**Texte cité**

■ ■ ■ ■ ■

Le niveau atteint par ces déséquilibres a été à l’origine d’ajustements successifs.
– En 2008, crise des subprimes aux États-Unis : interruption du boom du crédit.
– En 2011, crise de la zone euro : les pays dont les déficits extérieurs s’étaient accrus avant 2008 (Espagne, Portugal, Irlande, Grèce…) ont été les plus touchés et sont entrés dans un long rééquilibrage de leur économie, encore en cours.
– Un troisième ajustement débute : la Chine devra sortir d’une période où elle a beaucoup investi, ce qui a fait augmenter sa dette.
Ce rééquilibrage provoque une longue période de croissance faible
La diminution durable de l’investissement affecte la croissance. Cette crise a également entrainé un accroissement des dettes publiques dans les pays développés. La rapidité avec laquelle la croissance a redémarré ensuite est liée à la réponse choisie par chaque pays face à cette dette plus élevée :
– Les États-Unis, le Royaume-Uni et le Japon ont pu maintenir des déficits élevés plus longtemps, bénéficiant de l’achat de dettes publiques par leurs banques centrales.
– Dans la zone euro, l’absence d’achat de dettes publiques par la BCE a laissé chaque pays réagir seul face aux tensions connues (ou non) sur les taux :
- Les pays qui se sont sentis contraints de consolider le plus brutalement leurs déficits ont vu leur sortie de crise retardée (France, Italie).
- Ceux qui se sont laissés plus de temps (Espagne, en raison d’une dette initiale faible, pays aidés financièrement par la troika, dont l’Irlande) ont connu un meilleur redémarrage de leur croissance.

■ ■ ■ ■ ■

**Données affichées**
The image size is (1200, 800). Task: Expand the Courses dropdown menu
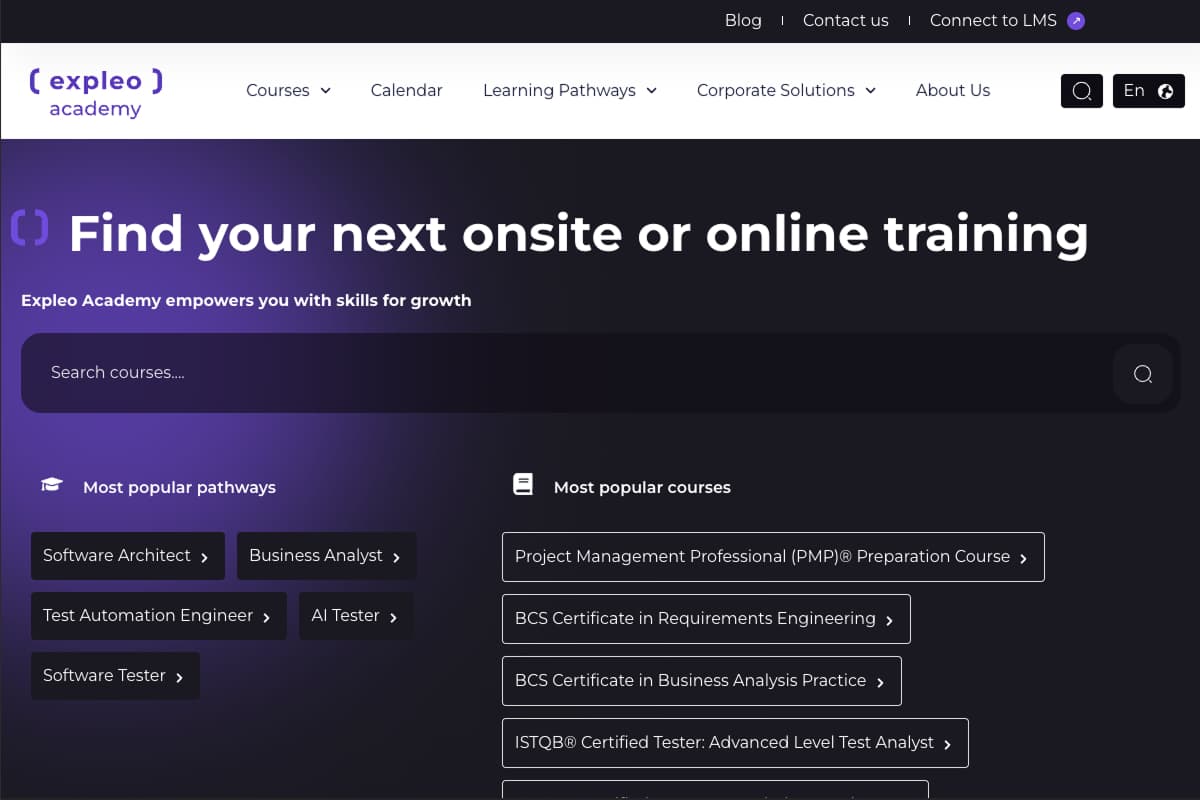(288, 90)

■ ■ ■ ■ ■

**Consignes**
• a. Transformez en liste le paragraphe du texte cité qui commence par « La diminution durable de l'investissement », sans perdre ses faits principaux.
• b. D'après le texte cité, quels pays la crise de la zone euro de 2011 a-t-elle le plus touchés ?

**Corrigé**
• a.
- La baisse durable de l'investissement pèse sur la croissance.
- La crise a aussi fait augmenter les dettes publiques des pays développés.
- La vitesse de reprise de la croissance dépend de la réponse de chaque pays à cette dette plus élevée.

• b. Les pays dont les déficits extérieurs s'étaient accrus avant 2008, comme l'Espagne, le Portugal, l'Irlande et la Grèce.